Moreover, in practice more than one client node may connect to a common hub node. This implies support for Radio Resource Management (RRM) functions, such as scheduling and prioritization of the traffic to and from the different clients, at the hub node.
To each client node there might be several PBS network nodes, each of which may offer one or several different radio access technologies, such as based on the Universal Mobile Telecommunications System (UMTS), LTE, or IEEE 802.11X to the wireless end-user terminals of the end-users. Therefore there is a need to differentiate between the corresponding backhaul traffic to different nodes in the communications network. For example, any LTE compliant traffic may need to end up in nodes such as the serving gateway (S-GW) or the MME and any WiFi compliant traffic may end up in an edge router or an Evolved Packet Data Gateway (ePDG).
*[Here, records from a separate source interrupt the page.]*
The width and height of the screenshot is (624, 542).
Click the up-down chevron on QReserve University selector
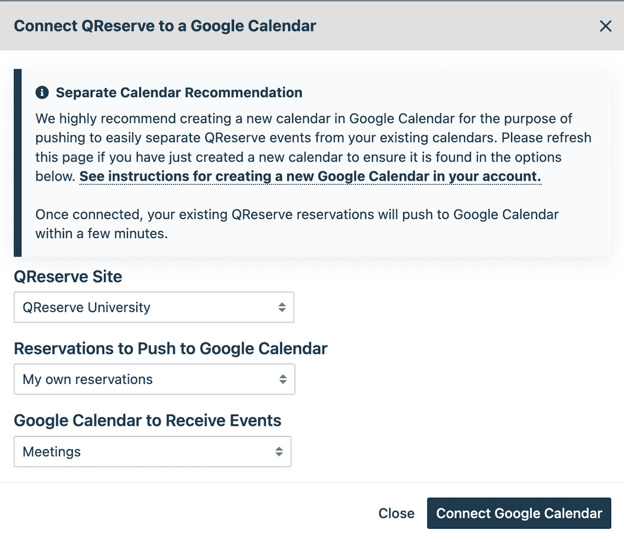pyautogui.click(x=282, y=307)
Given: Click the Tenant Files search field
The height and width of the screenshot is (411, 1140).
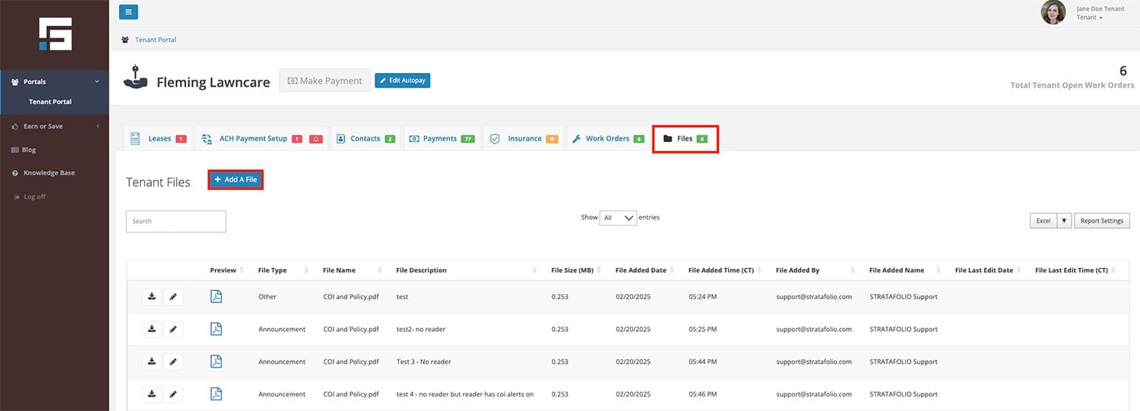Looking at the screenshot, I should 176,221.
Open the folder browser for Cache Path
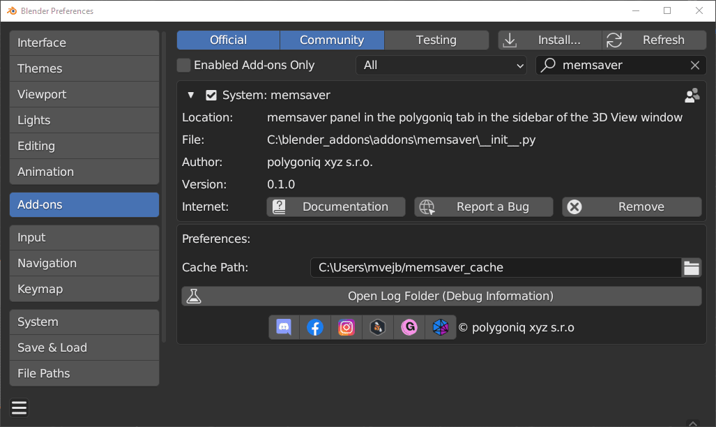Image resolution: width=716 pixels, height=427 pixels. coord(692,267)
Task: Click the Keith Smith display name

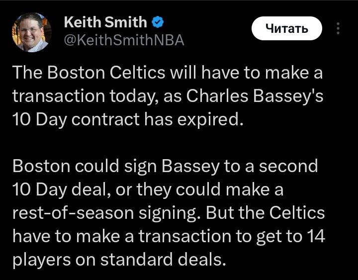Action: [105, 22]
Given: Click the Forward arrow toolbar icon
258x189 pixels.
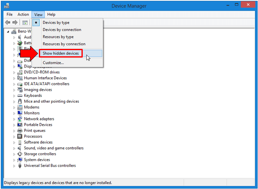Looking at the screenshot, I should click(15, 22).
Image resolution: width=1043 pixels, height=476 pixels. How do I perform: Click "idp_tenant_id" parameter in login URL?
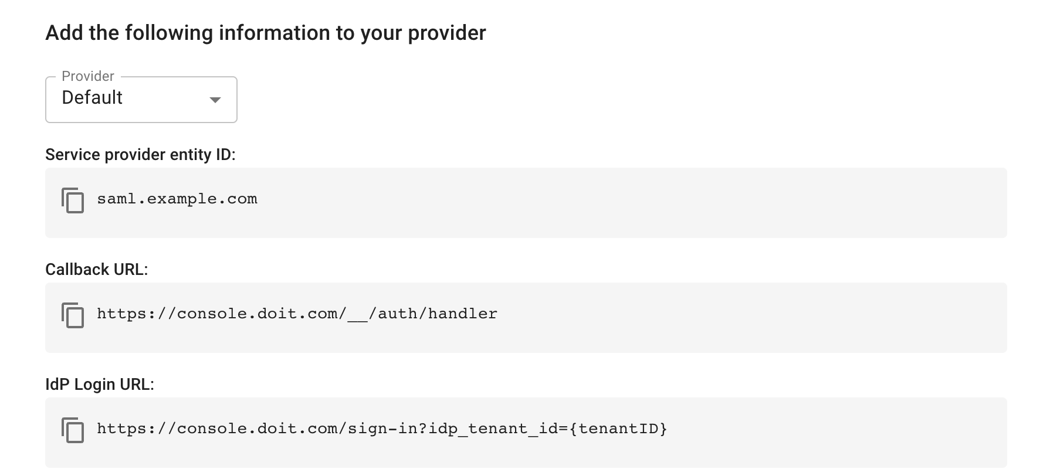(493, 429)
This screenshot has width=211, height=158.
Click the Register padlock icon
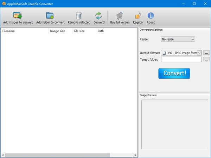pos(138,16)
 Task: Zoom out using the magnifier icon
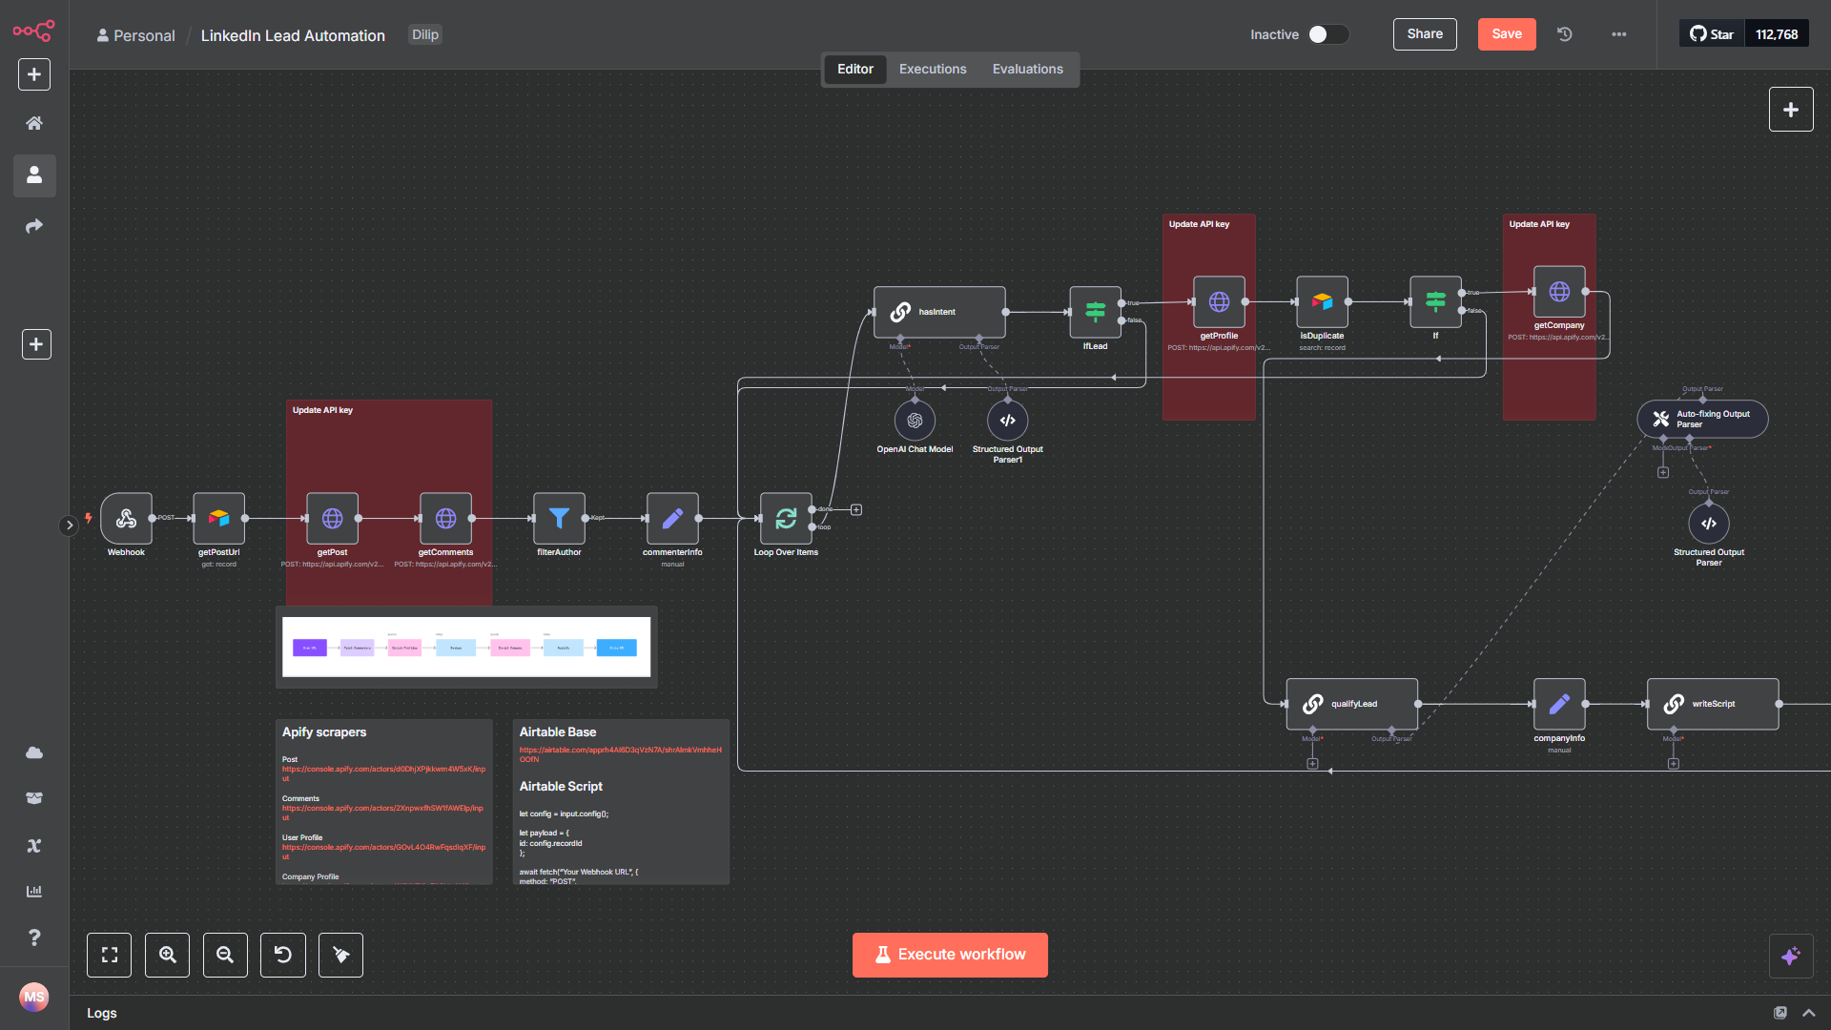click(x=225, y=955)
Moreover, for a given radio access technology (RAT), QoS differentiation is provided to the end-users (i.e., to the wireless end-user terminals of the end-users) so that e.g. guaranteed bitrate (GBR) services, such as voice calls, will not be disturbed by best effort (BE) services, such as web browsing. In order to enable this, QoS differentiation is needed also on the backhaul links.
If the wireless backhaul is based on LTE, there are tools that provide both the routing functions and QoS differentiation, such as the LTE bearer concept. Typically then, for each type of RAT, one GBR and one BE bearer are created on the backhaul links. In general there are different frameworks for prioritize between different traffic that can, for example determine if 10 Mbit/s Voice over IP (VoIP) data is more or less prioritized than 100 Mbit/s web-surfing data.
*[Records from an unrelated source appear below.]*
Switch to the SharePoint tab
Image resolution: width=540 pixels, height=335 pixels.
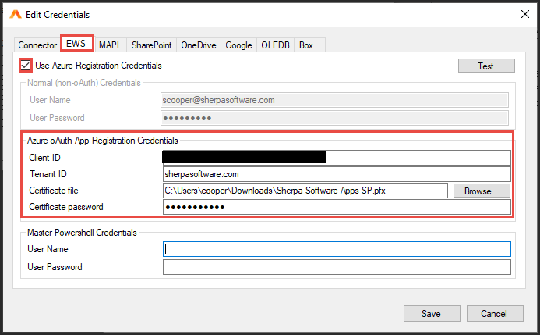click(151, 45)
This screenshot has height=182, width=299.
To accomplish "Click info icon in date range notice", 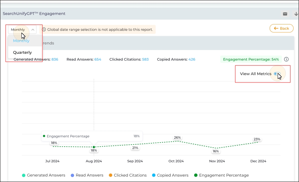I will tap(44, 30).
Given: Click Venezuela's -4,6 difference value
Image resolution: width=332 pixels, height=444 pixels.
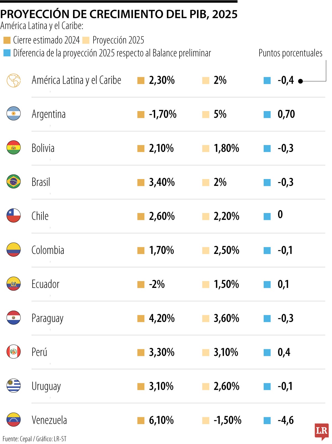Looking at the screenshot, I should tap(286, 420).

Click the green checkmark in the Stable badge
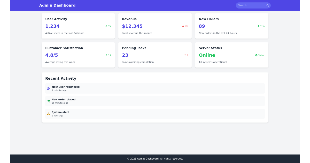[x=256, y=55]
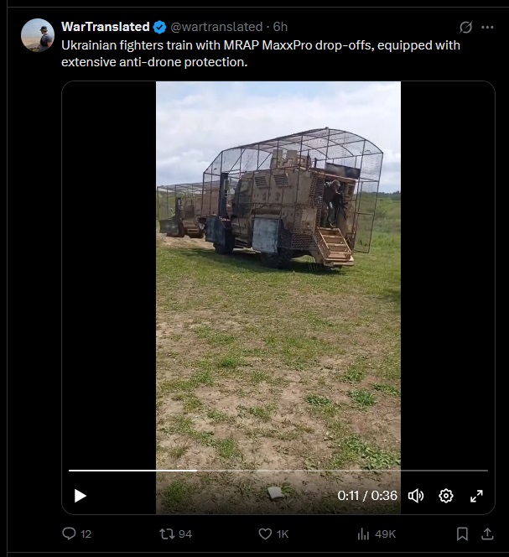Image resolution: width=509 pixels, height=557 pixels.
Task: Open the @wartranslated handle link
Action: click(216, 27)
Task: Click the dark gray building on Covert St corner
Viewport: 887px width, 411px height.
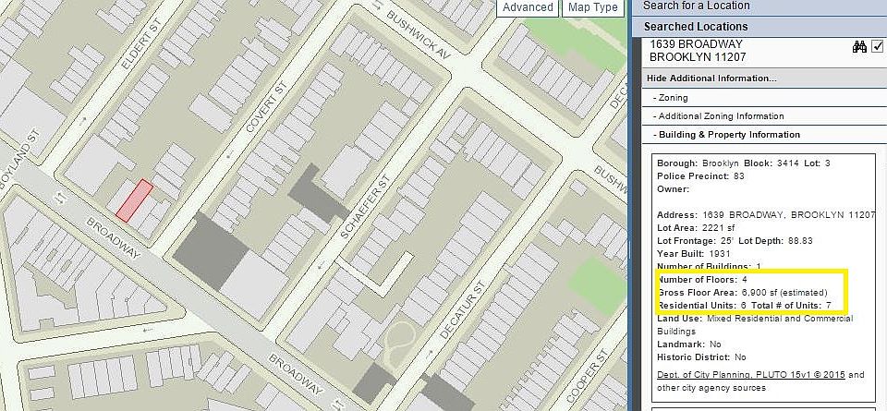Action: (211, 251)
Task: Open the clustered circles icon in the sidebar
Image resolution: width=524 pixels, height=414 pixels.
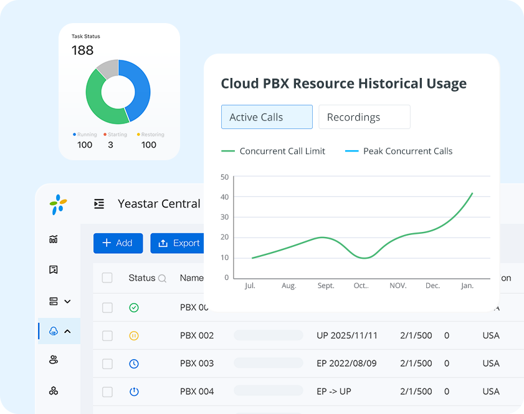Action: (x=54, y=391)
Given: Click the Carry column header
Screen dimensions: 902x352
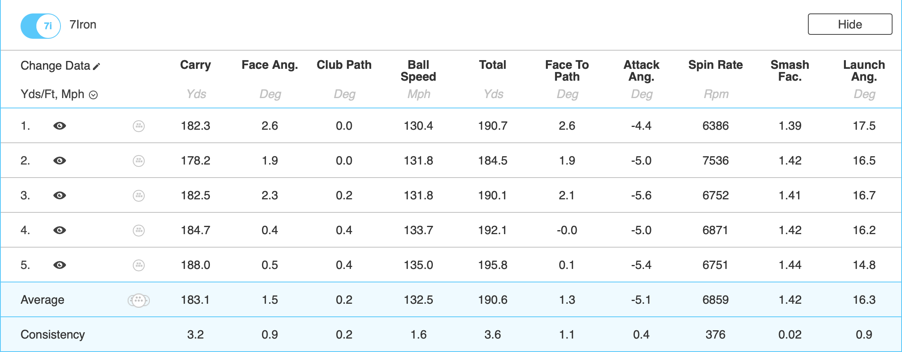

From an energy point of view, it may be beneficial to perform some kind of reconfiguration of the backhaul links in order to reduce the energy consumption. One example is to shut off one or more power amplifiers (Pas) at the hubs or and/or to shut off some hubs completely and let the clients connect to a fewer number of hubs.
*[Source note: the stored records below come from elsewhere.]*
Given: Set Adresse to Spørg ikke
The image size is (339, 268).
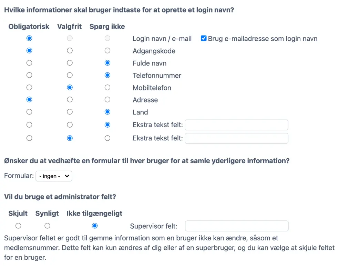Looking at the screenshot, I should (x=107, y=99).
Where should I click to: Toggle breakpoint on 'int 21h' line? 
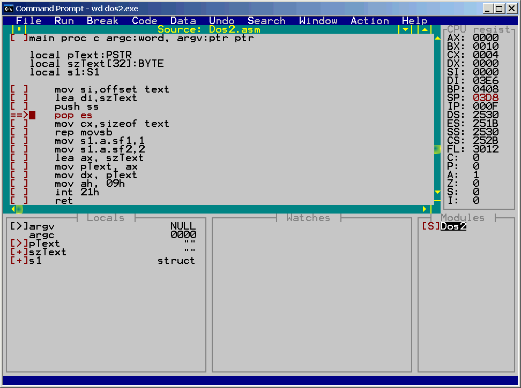click(19, 192)
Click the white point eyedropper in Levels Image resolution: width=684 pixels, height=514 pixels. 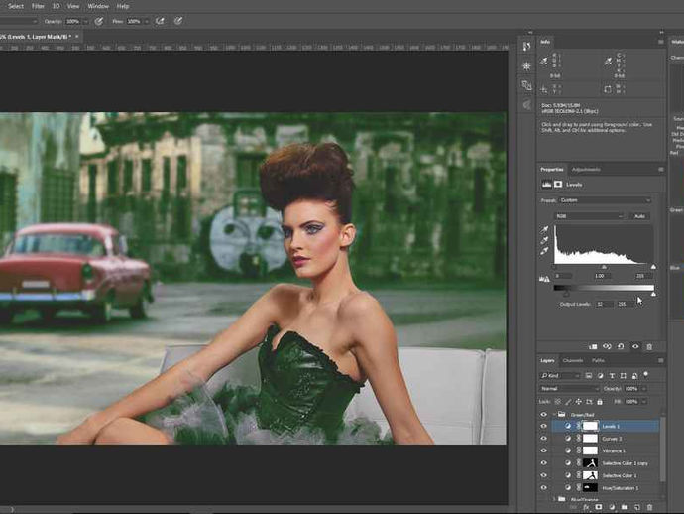(x=545, y=251)
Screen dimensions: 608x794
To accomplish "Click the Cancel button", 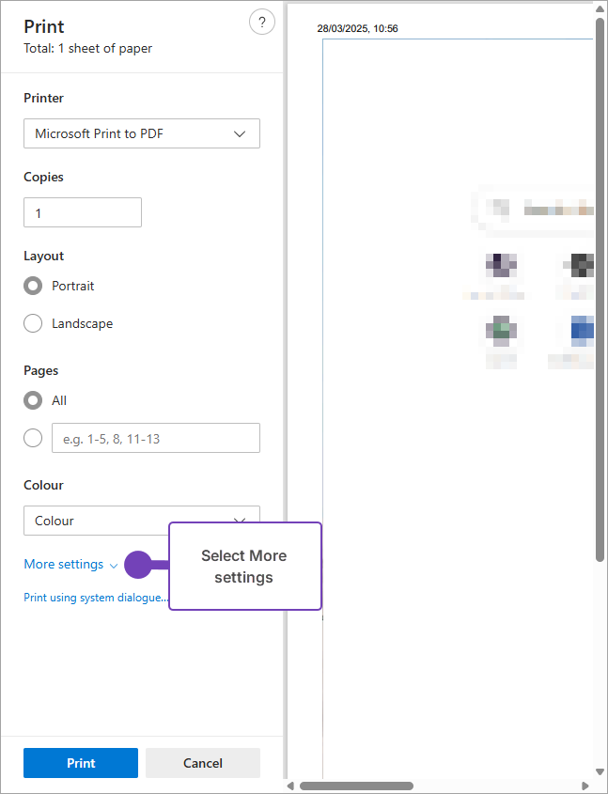I will (x=202, y=763).
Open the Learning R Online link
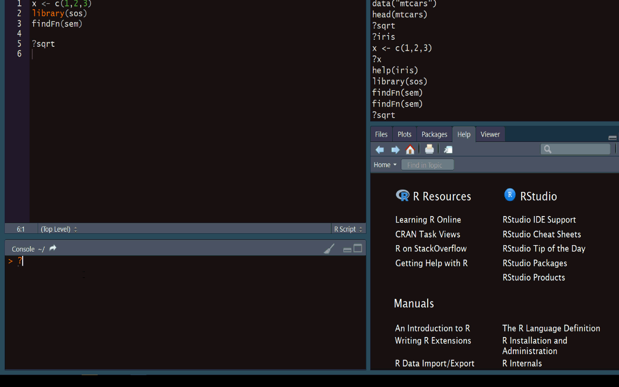The width and height of the screenshot is (619, 387). point(428,220)
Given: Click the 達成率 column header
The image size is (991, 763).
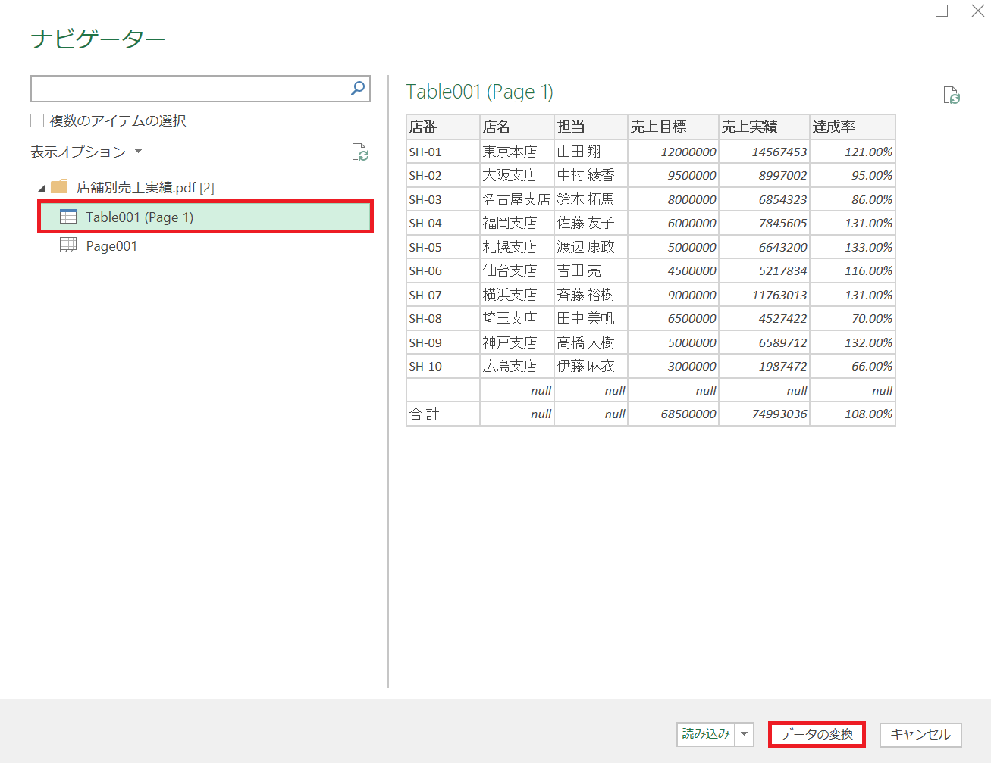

From a capacity point of view, it may be beneficial to reconfigure the hubs in different ways. One example is to activate more hubs and redirect the client antennas to point towards other hubs so as to prevent, or at least mitigate, congestion and/or bottlenecks. Another way is for the hubs to create the transmission beams dynamically depending on the clients being served.
Typically, the different ways of reconfigurations imply temporary performance reduction or a delay in the available performance increase which will affect the end-user (wireless terminal) performance. FIG. 13 schematically illustrates a temporary performance drop which could occur during a backhaul radio access reconfiguration procedure. In a communications network undergoing an end-user access reconfiguration procedure such temporary performance drop may be especially severe if the backhaul system only reacts on the current load from the end-user part of the communications network. Depending on the functionality in the backhaul system and how fast it is enabled to react, different situations may occur. For example, in a worst case the wireless backhaul network notices a lowered end-user load during the end-user reconfiguration procedure and may thus determine to reconfigure to a lower capacity setting. For example, if the end-user reconfiguration is only a delay, the wireless backhaul network may perform the reconfigure procedure after the end-user reconfiguration is finished, thus having the impact that two reconfiguration delays occur before the switch to a higher capacity state is finished.
Hence, there is a need for an improved handling of reconfiguration in wireless backhaul networks.